## Begin Source document

Dallas Art Fair 2017: Booth F18

Fashion Industry Gallery, Dallas, Texas, 6 - 9 April 2017 

Lawrie Shabibi is delighted to return to the Dallas Art Fair, our second showing in Dallas. The booth will feature a presentation of six artists – Mounir Fatmi, Nadia Kaabi-Linke, Nabil Nahas, Shahpour Pouyan, Asad Faulwell and Farhad Ahrarnia.

 

At Dallas Art Fair we will be showing two works by Mounir Fatmi – a sculpture, Kissing Circles 09 and a photograph, Casablanca Circles. Between them, Fatmi unearths the dual nature of cinema and media culture - how it both circumscribes and enables what we see and feel. Fatmi’s sculptures often make use of obsolete technologies- co-axial antenna cables, copier machines, and VHS tapes. Kissing Circles 09 is a bas-relief made of co-axial antenna cables. Fatmi is fascinated by the tangential circles of Descartes, a geometrical theorem through which one can construct a fourth circle tangential to three given, mutually tangential circles, and “Kissing Precise” by British radio-chemist Frederick Soddy, which restates this is poetic form. For Fatmi, the circular shape goes from geometry to the spiritual and function as an illusion of displacement in space and time. It is about turning around and get lost in a kinetic illusion.

## End Source document
## Begin Given data

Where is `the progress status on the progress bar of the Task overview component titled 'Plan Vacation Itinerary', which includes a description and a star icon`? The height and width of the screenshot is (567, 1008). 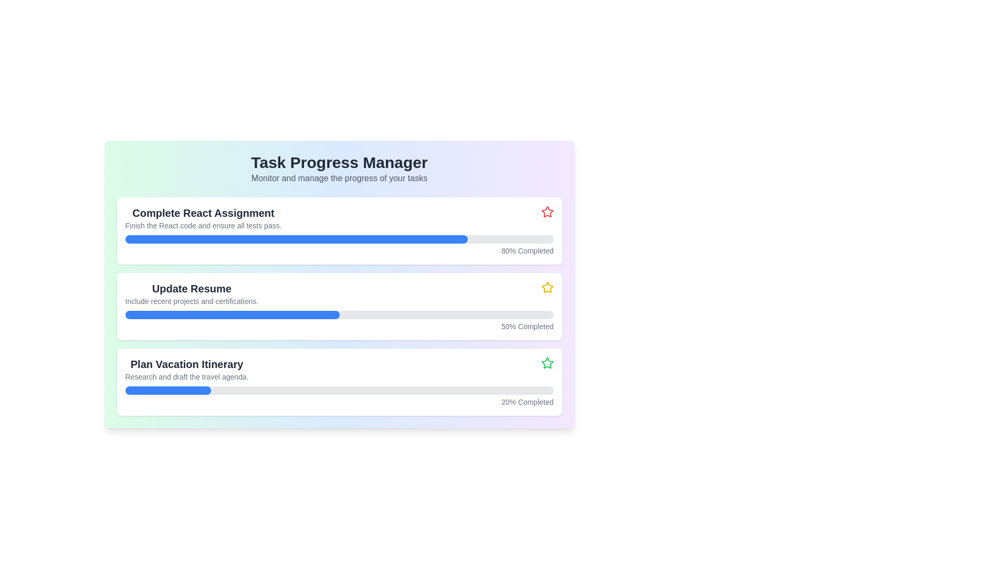 the progress status on the progress bar of the Task overview component titled 'Plan Vacation Itinerary', which includes a description and a star icon is located at coordinates (339, 382).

## End Given data

Task brief >> Reproduce the Dallas Art Fair announcement from "Lawrie Shabibi is" to "and Farhad Ahrarnia.", substituting "pleased" for "delighted". The material has no connection to the Dallas Art Fair announcement.

Response >>
Lawrie Shabibi is pleased to return to the Dallas Art Fair, our second showing in Dallas. The booth will feature a presentation of six artists – Mounir Fatmi, Nadia Kaabi-Linke, Nabil Nahas, Shahpour Pouyan, Asad Faulwell and Farhad Ahrarnia.